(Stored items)
* * * * * * * * *

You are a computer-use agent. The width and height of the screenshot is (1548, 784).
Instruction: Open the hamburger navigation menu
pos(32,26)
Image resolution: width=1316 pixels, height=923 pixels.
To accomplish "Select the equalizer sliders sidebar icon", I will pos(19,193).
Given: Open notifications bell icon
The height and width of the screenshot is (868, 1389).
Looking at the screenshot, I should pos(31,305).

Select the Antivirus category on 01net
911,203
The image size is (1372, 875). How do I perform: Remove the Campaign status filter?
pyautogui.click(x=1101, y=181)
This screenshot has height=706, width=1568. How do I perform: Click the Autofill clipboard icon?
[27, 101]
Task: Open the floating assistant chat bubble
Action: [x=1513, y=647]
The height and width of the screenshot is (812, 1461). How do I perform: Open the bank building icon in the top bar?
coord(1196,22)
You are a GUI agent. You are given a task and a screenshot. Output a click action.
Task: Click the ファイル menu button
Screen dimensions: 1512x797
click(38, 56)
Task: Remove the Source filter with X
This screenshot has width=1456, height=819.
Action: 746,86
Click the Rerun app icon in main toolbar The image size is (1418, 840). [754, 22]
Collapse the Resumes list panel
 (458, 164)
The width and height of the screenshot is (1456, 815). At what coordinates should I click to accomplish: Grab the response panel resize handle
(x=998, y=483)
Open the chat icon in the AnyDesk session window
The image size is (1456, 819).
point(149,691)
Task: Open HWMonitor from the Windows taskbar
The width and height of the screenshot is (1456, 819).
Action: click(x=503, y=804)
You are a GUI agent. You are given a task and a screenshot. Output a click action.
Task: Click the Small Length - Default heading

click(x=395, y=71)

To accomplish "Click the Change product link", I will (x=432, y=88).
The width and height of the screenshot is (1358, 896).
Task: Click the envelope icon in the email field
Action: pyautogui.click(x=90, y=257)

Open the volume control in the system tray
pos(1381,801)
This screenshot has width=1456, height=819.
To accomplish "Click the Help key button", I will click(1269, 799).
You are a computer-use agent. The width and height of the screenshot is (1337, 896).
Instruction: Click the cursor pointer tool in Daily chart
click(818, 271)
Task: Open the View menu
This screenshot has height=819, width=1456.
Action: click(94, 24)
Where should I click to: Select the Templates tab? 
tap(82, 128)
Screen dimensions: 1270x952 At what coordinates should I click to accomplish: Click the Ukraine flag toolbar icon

* * * * * * * * *

§ Directions: Print every line of the records exactly. Omit nothing.

§ Answer box:
You are a computer-use agent. The width and height of the screenshot is (1548, 784).
Instruction: Open the hamburger navigation menu
pos(32,26)
Image resolution: width=1316 pixels, height=923 pixels.
To accomplish "Select the equalizer sliders sidebar icon", I will pos(19,193).
Given: Open notifications bell icon
The height and width of the screenshot is (868, 1389).
Looking at the screenshot, I should pos(31,305).

Select the Antivirus category on 01net
911,203
The image size is (1372, 875). How do I perform: Remove the Campaign status filter?
pyautogui.click(x=1101, y=181)
This screenshot has height=706, width=1568. How do I perform: Click the Autofill clipboard icon?
[27, 101]
Task: Open the floating assistant chat bubble
Action: [x=1513, y=647]
The height and width of the screenshot is (812, 1461). How do I perform: Open the bank building icon in the top bar?
coord(1196,22)
You are a GUI agent. You are given a task and a screenshot. Output a click action.
Task: Click the ファイル menu button
Screen dimensions: 1512x797
click(38, 56)
Task: Remove the Source filter with X
This screenshot has width=1456, height=819.
Action: 746,86
Click the Rerun app icon in main toolbar The image size is (1418, 840). [754, 22]
Collapse the Resumes list panel
 (458, 164)
The width and height of the screenshot is (1456, 815). At what coordinates should I click to accomplish: Grab the response panel resize handle
(x=998, y=483)
Open the chat icon in the AnyDesk session window
The image size is (1456, 819).
point(149,691)
Task: Open HWMonitor from the Windows taskbar
The width and height of the screenshot is (1456, 819).
Action: click(x=503, y=804)
You are a GUI agent. You are given a task and a screenshot. Output a click action.
Task: Click the Small Length - Default heading

click(x=395, y=71)

To accomplish "Click the Change product link", I will (x=432, y=88).
The width and height of the screenshot is (1358, 896).
Task: Click the envelope icon in the email field
Action: pyautogui.click(x=90, y=257)

Open the volume control in the system tray
pos(1381,801)
This screenshot has width=1456, height=819.
To accomplish "Click the Help key button", I will click(1269, 799).
You are a computer-use agent. The width and height of the screenshot is (1337, 896).
Instruction: Click the cursor pointer tool in Daily chart
click(818, 271)
Task: Open the View menu
This screenshot has height=819, width=1456.
Action: click(94, 24)
Where should I click to: Select the Templates tab? 
tap(82, 128)
Screen dimensions: 1270x952 At what coordinates should I click to accomplish: Click the Ukraine flag toolbar icon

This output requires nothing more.